Assignment: Could you restate the whole listing word for word?

Material provided:
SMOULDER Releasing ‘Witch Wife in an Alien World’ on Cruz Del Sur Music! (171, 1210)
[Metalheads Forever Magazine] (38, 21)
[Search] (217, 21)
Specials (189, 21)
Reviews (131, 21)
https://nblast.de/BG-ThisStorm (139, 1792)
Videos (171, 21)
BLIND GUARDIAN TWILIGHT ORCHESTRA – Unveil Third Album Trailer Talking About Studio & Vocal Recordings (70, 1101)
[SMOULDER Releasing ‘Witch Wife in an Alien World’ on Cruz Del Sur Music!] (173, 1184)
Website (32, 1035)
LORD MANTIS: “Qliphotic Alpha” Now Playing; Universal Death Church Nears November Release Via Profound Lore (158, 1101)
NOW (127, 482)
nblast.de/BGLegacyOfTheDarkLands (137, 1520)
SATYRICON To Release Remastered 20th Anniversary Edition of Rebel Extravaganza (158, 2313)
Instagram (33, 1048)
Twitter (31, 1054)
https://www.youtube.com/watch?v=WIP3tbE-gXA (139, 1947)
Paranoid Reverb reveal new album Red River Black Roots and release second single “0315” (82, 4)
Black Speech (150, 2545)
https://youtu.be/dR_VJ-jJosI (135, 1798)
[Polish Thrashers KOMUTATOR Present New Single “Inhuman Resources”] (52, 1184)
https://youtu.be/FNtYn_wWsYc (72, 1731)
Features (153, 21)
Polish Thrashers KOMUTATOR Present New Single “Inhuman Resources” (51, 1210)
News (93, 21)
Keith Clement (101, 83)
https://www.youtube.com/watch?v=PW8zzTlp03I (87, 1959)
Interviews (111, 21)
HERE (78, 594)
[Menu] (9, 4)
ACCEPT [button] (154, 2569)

Written answer:
SMOULDER Releasing ‘Witch Wife in an Alien World’ on Cruz Del Sur Music! (171, 1210)
[Metalheads Forever Magazine] (38, 21)
[Search] (217, 21)
Specials (189, 21)
Reviews (131, 21)
https://nblast.de/BG-ThisStorm (139, 1792)
Videos (171, 21)
BLIND GUARDIAN TWILIGHT ORCHESTRA – Unveil Third Album Trailer Talking About Studio & Vocal Recordings (70, 1101)
[SMOULDER Releasing ‘Witch Wife in an Alien World’ on Cruz Del Sur Music!] (173, 1184)
Website (32, 1035)
LORD MANTIS: “Qliphotic Alpha” Now Playing; Universal Death Church Nears November Release Via Profound Lore (158, 1101)
NOW (127, 482)
nblast.de/BGLegacyOfTheDarkLands (137, 1520)
SATYRICON To Release Remastered 20th Anniversary Edition of Rebel Extravaganza (158, 2313)
Instagram (33, 1048)
Twitter (31, 1054)
https://www.youtube.com/watch?v=WIP3tbE-gXA (139, 1947)
Paranoid Reverb reveal new album Red River Black Roots and release second single “0315” (82, 4)
Black Speech (150, 2545)
https://youtu.be/dR_VJ-jJosI (135, 1798)
[Polish Thrashers KOMUTATOR Present New Single “Inhuman Resources”] (52, 1184)
https://youtu.be/FNtYn_wWsYc (72, 1731)
Features (153, 21)
Polish Thrashers KOMUTATOR Present New Single “Inhuman Resources” (51, 1210)
News (93, 21)
Keith Clement (101, 83)
https://www.youtube.com/watch?v=PW8zzTlp03I (87, 1959)
Interviews (111, 21)
HERE (78, 594)
[Menu] (9, 4)
ACCEPT [button] (154, 2569)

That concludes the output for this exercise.